Gellan Gum Based Transforming System of Natamycin Transfersomes Improves Topical Ocular Delivery.

Short precorneal residence time and poor transocular membrane permeability are the major challenges associated with topical ocular drug delivery. In the present research, the efficiency of the electrolyte-triggered sol-to-gel-forming system of natamycin (NT) transfersomes was investigated for enhanced and prolonged ophthalmic delivery. Transfersomes were optimized by varying the molar ratios of phospholipid, sorbitan monostearate (Span) and tocopheryl polyethylene glycol succinate (TPGS). NT transfersome formulations (FNs) prepared with a 1:1 molar ratio of phospholipid-to-Span and low levels of TPGS showed optimal morphometric properties, and were thus selected to fabricate the in situ gelling system.
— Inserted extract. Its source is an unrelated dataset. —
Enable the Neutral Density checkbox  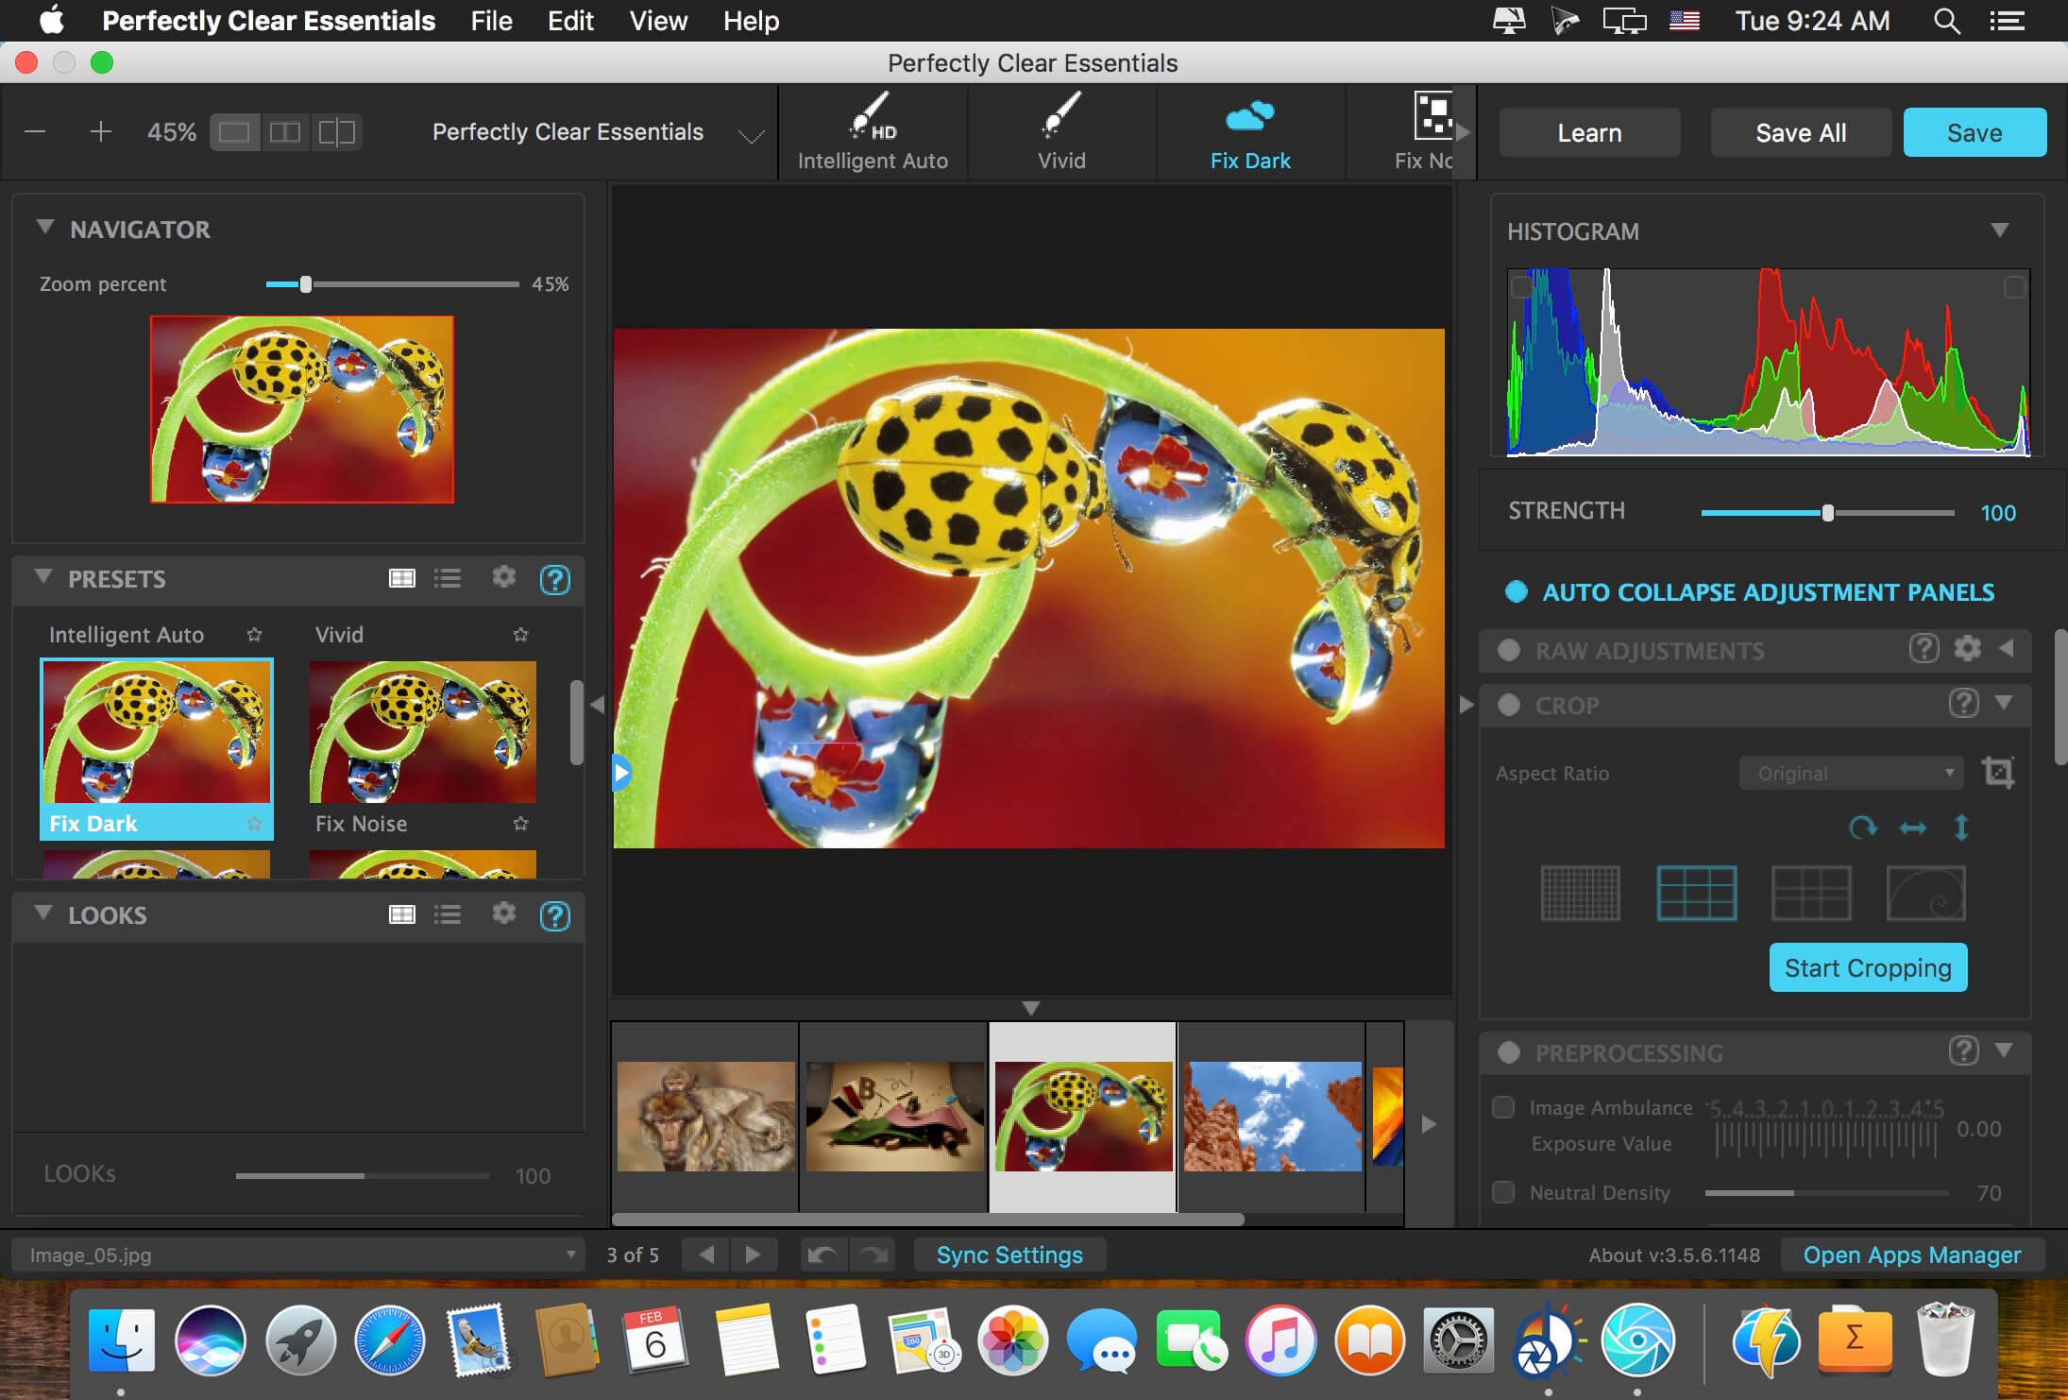pyautogui.click(x=1503, y=1192)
Gellan gum-based (0.3% w/v) FN-loaded formulations (FNGs) immediately formed an in situ gel in the simulated tear fluid, with considerable viscoelastic characteristics. In vitro cytotoxicity in corneal epithelial cells and corneal histology studies demonstrated the ocular safety and cytocompatibility of these optimized formulations. Transcorneal permeability of NT from these formulations was significantly higher than in the control suspension. Moreover, the ocular disposition studies of NT, from the FNs and FNGs, in New Zealand male albino rabbits demonstrated the superiority of the electrolyte-sensitive FNGs in terms of NT delivery to the ocular tissues.